* _Items from a data source_
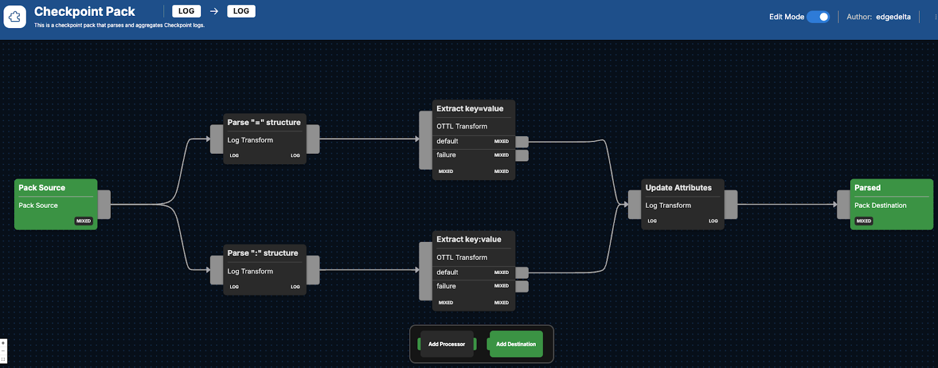Zoom in with the canvas plus icon
This screenshot has width=938, height=368.
pos(4,343)
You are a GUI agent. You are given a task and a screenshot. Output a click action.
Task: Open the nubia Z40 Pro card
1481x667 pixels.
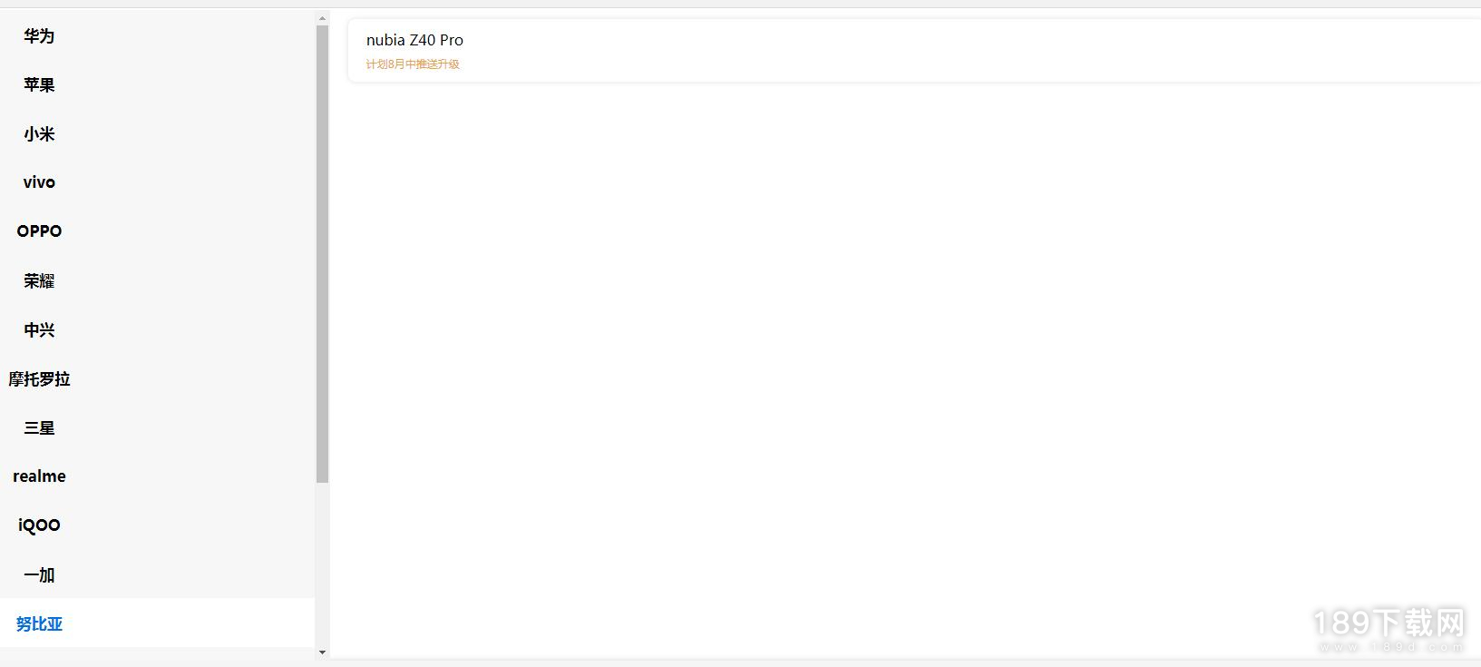pos(907,51)
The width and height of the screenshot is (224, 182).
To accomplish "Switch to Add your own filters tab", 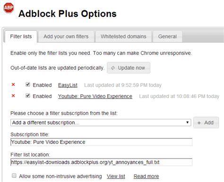I will 66,36.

* _WHAT YOU ARE ASKED TO DO_
Return each line of the material that contains the word "screenshot". Case counts.

* _RESULT BELOW_
This screenshot has width=938, height=368.
You are a GUI agent. You are given a task and a screenshot. Output a click action.
The width and height of the screenshot is (224, 182).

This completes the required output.